Historic house in Iowa, United States

The Nicholas J. Kuhnen House is a historic building located in central Davenport, Iowa, United States. It has been listed on the National Register of Historic Places since 1983.

==Nicholas J. Kuhnen==
Nicholas Kuhnen was born in Prussia and immigrated to the United States in the 19th century, settling in Davenport. He set up a small tobacco shop in 1854. Prior to the American Civil War, he expanded his business to include cigar wholesaling and manufacturing. He became one of four cigar manufacturers in the city at that time. In the 1860s he distributed free tobacco seeds to area farmers in the hopes of acquiring a reliable local supply of tobacco. The effort did not work to Kuhnen's benefit as the farmers found the necessary care of the plants to be too much work for them. By the 1880s he had the largest cigar factory north of St. Louis, Missouri and west of Chicago and at times employed 500 people.
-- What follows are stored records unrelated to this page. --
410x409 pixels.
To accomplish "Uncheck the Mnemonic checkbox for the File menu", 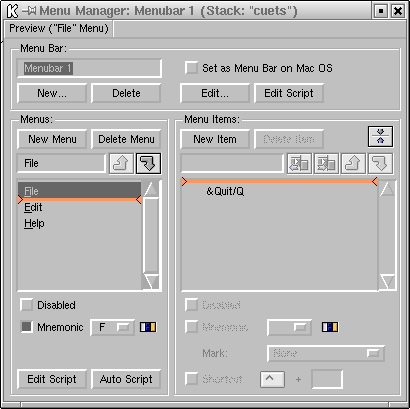I will click(x=27, y=327).
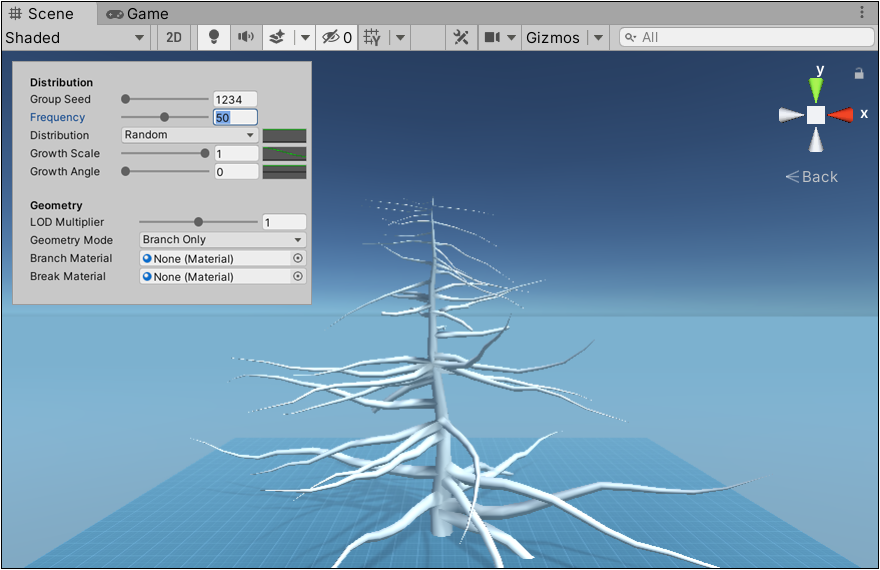
Task: Switch to the Game tab
Action: point(137,14)
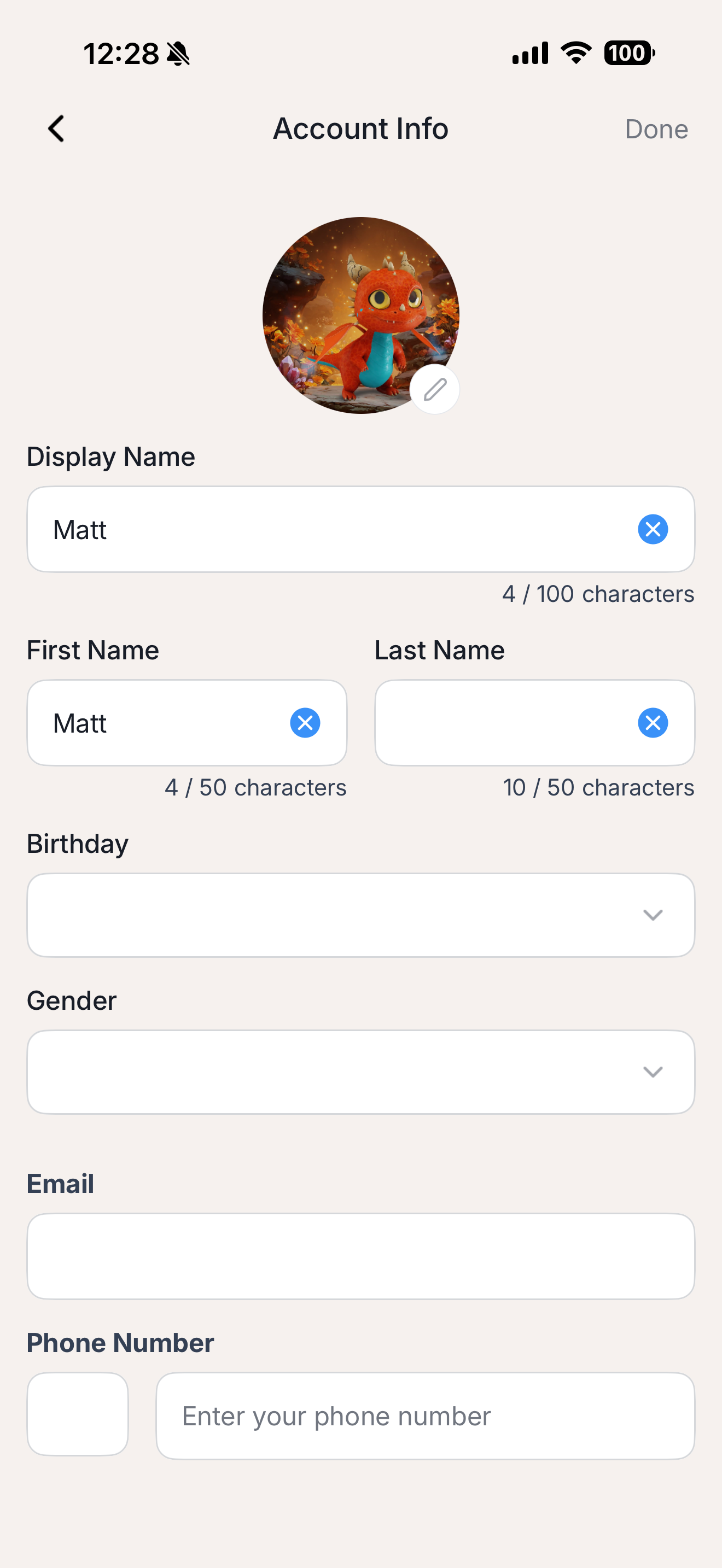Focus the Display Name text field
Image resolution: width=722 pixels, height=1568 pixels.
pyautogui.click(x=329, y=530)
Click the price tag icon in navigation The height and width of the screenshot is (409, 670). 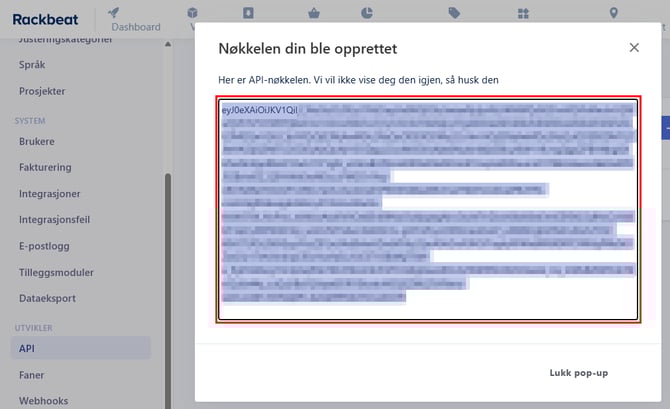[x=455, y=13]
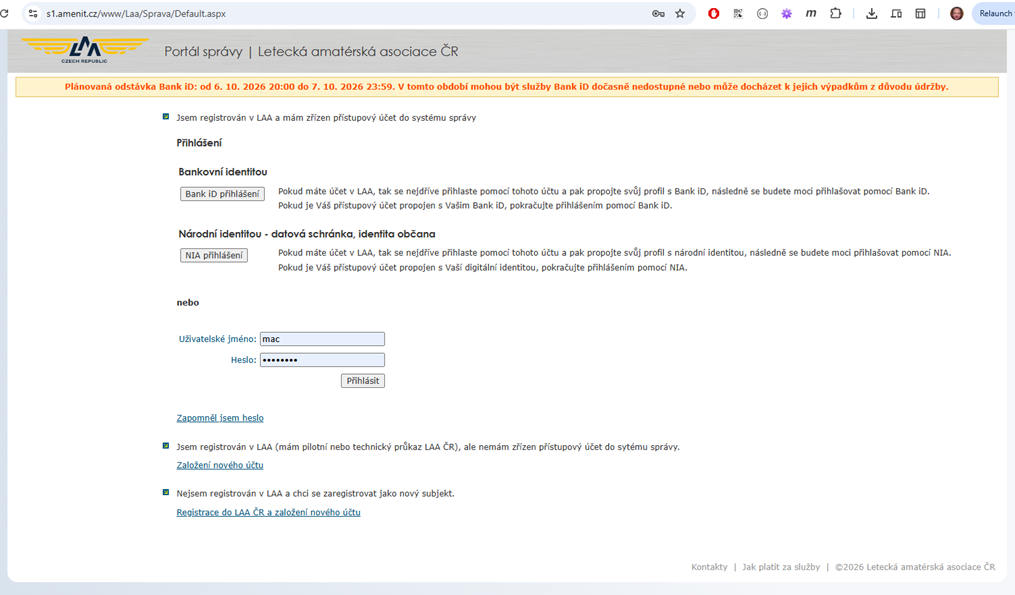This screenshot has width=1015, height=595.
Task: Open the downloads icon in the toolbar
Action: pos(871,14)
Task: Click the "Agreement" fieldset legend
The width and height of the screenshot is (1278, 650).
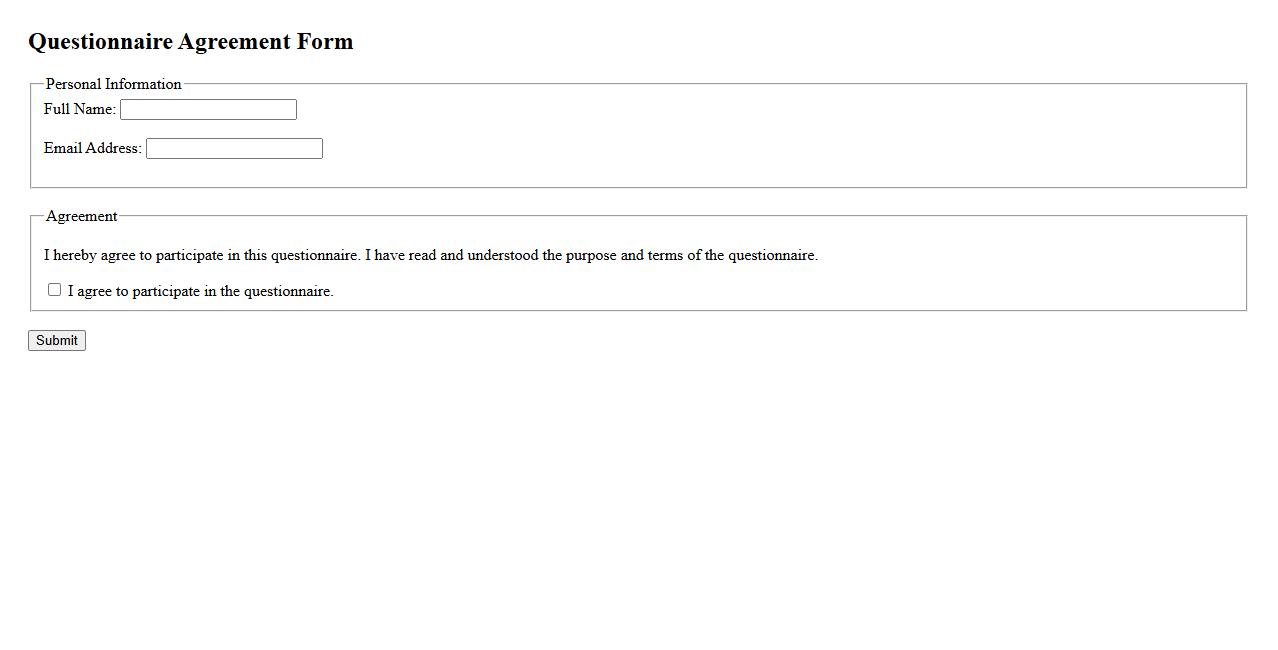Action: 81,216
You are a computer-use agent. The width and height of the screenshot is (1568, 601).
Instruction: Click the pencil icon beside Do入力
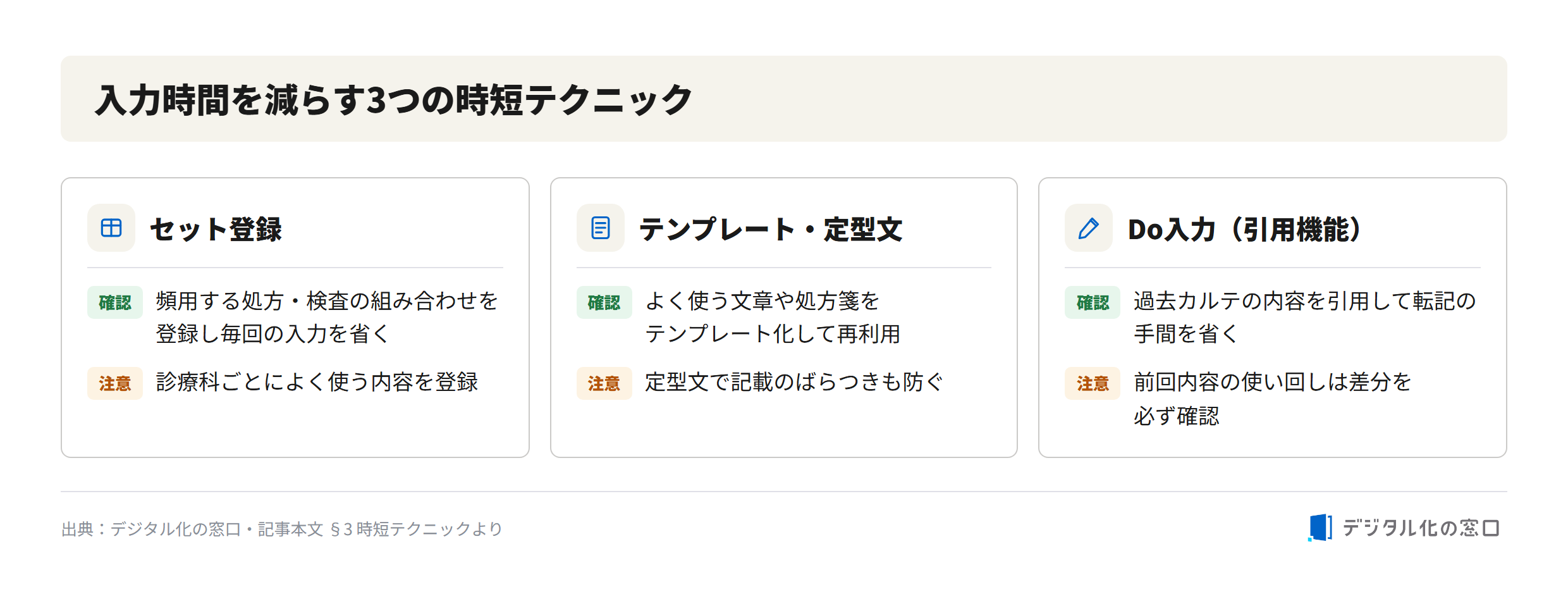[1088, 228]
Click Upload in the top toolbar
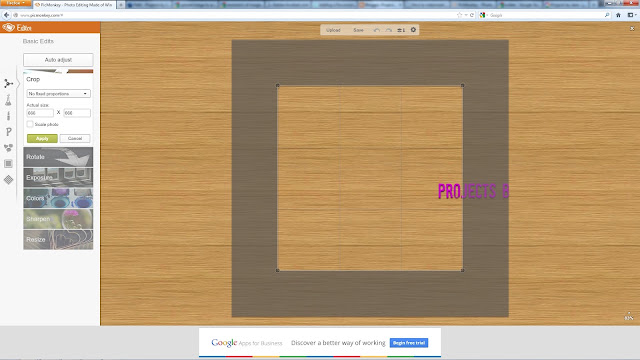Viewport: 640px width, 360px height. [333, 30]
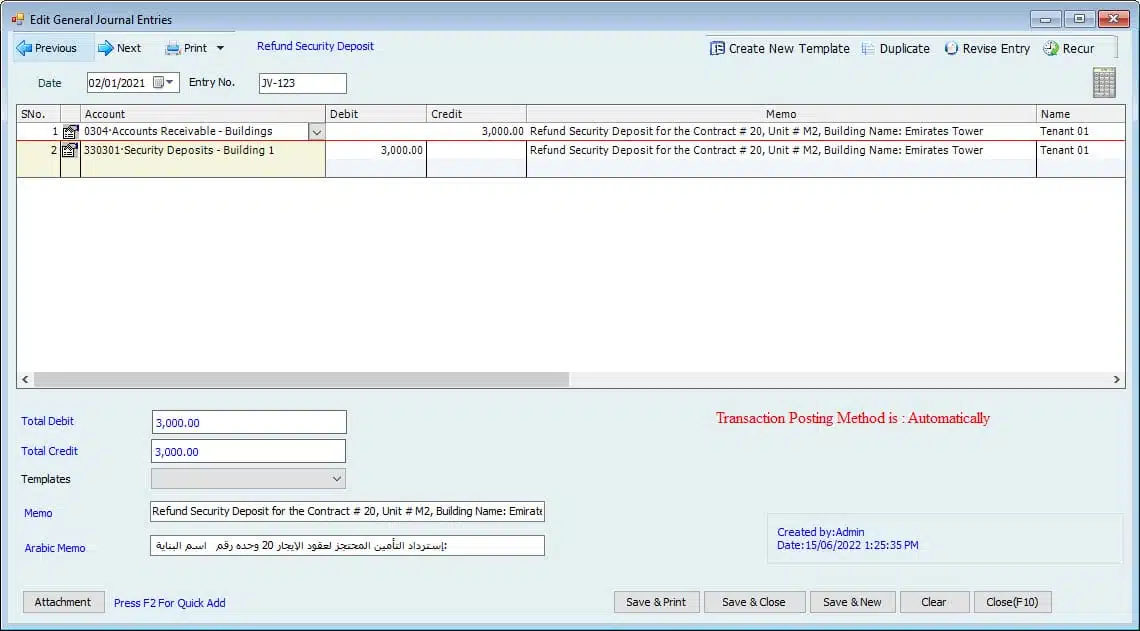
Task: Click the horizontal scrollbar of the grid
Action: (300, 380)
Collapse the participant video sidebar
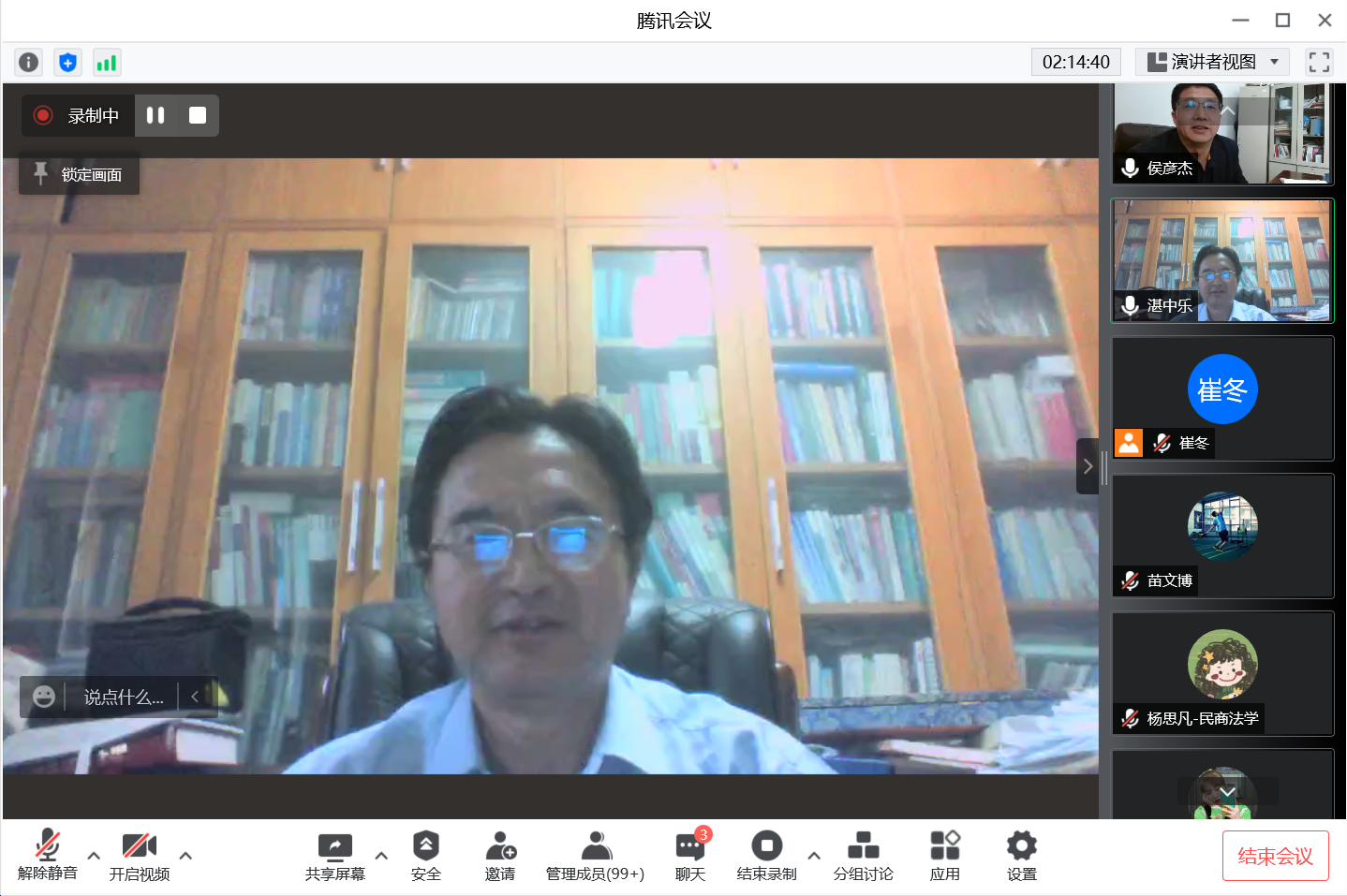The height and width of the screenshot is (896, 1347). tap(1088, 466)
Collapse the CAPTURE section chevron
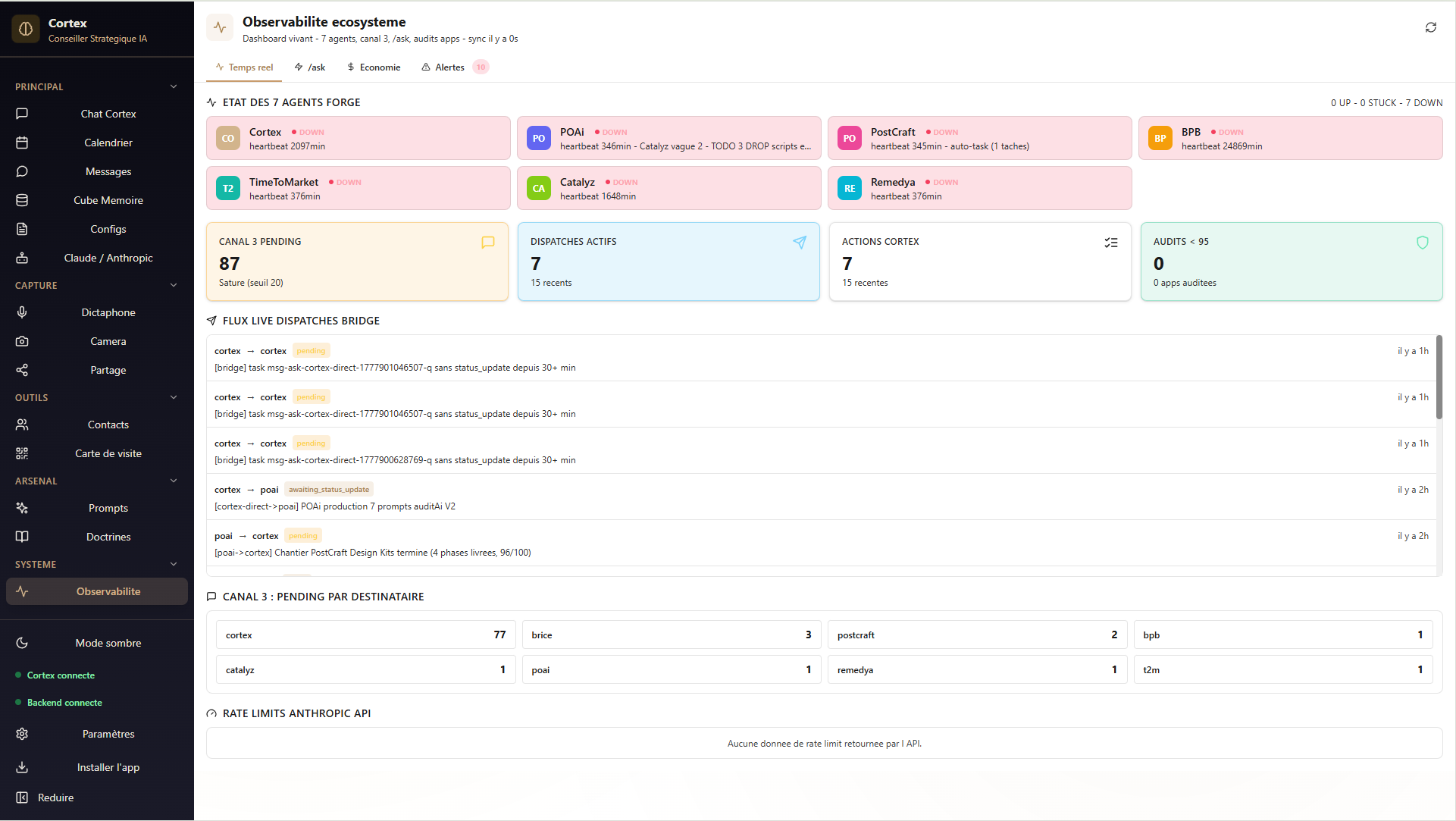This screenshot has width=1456, height=821. [x=174, y=285]
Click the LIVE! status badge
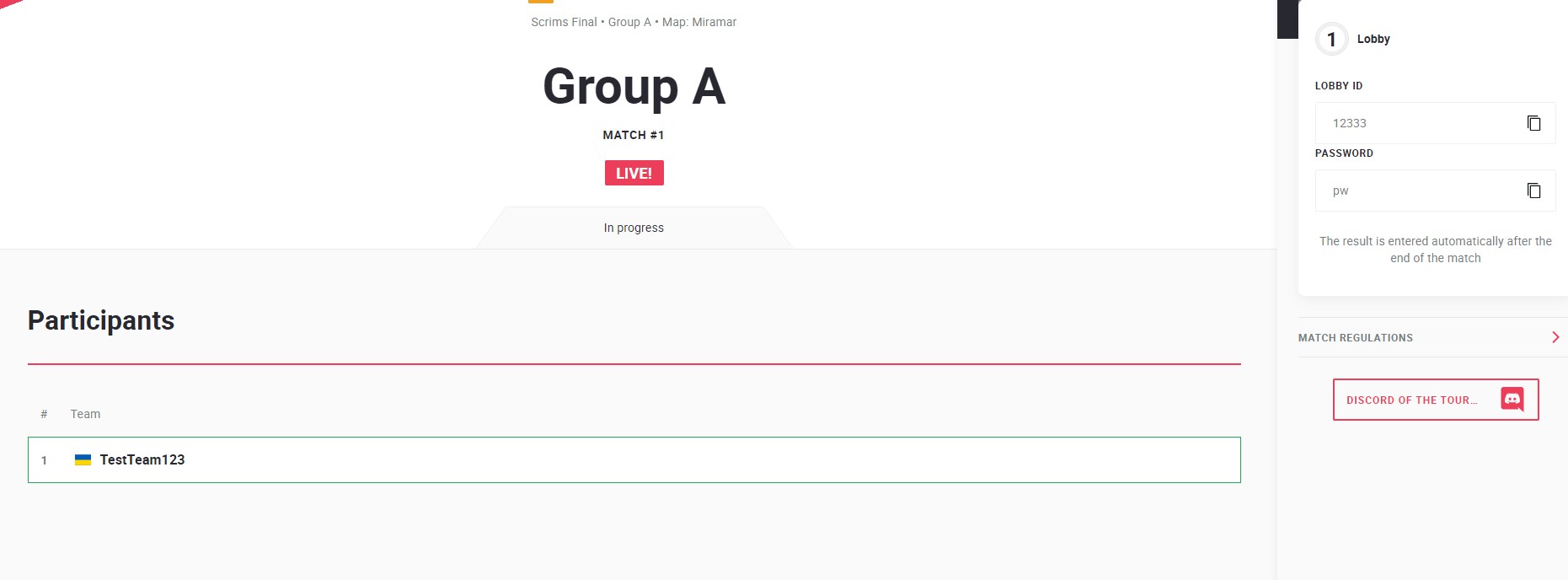 tap(634, 173)
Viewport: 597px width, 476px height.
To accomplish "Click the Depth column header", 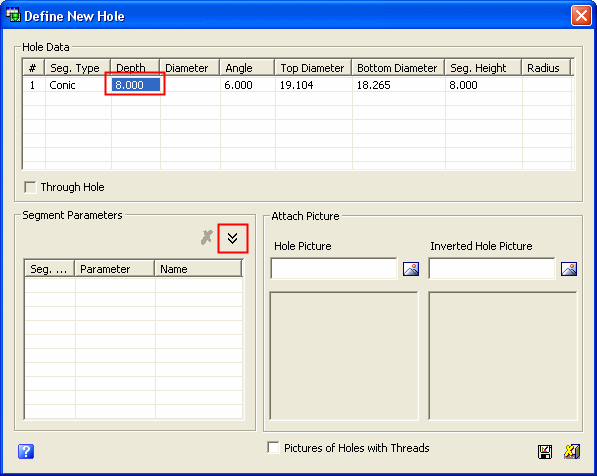I will 135,68.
He had to deal with two labor strikes in the 1880s. The workers were protesting low pay, poor working conditions, and long hours. The first strike ended after a short time because of the workers' fear of the management. The second strike had the assistance of the International Cigar Makers Union under the leadership of Peter Knickrehm, a cigar maker himself and a Socialist. It weakened the company financially, but Kuhnen emerged from the strike victorious and the company continued in business until 1915. Alex Anderson and Frank Rhoades took over the business after Kuhnen and they were succeeded by Smith, Reimers and Company.

==Architecture==
Unlike many German immigrants to Davenport who lived on the west side of town, especially in what is now known as the Hamburg Historic District, Kuhnen built his home on the east side of town. The house was designed by Davenport architect John Ross. It follows the Italianate style, which was popular in the city at the time. Unlike some of the earlier manifestations of the style in Davenport that favored the simplicity derived from the Greek Revival, the Kuhnen House features high Victorian embellishment. It is a two-story structure that is situated on a large corner lot. It features bracketed eaves, a central pavilion that protrudes from the main façade, a porch that covers two-thirds of the front of the building, projecting bays, and triangular roof dormers. Brick and stone are utilized to achieve a polychrome exterior. There is also a variety of window styles employed on the house.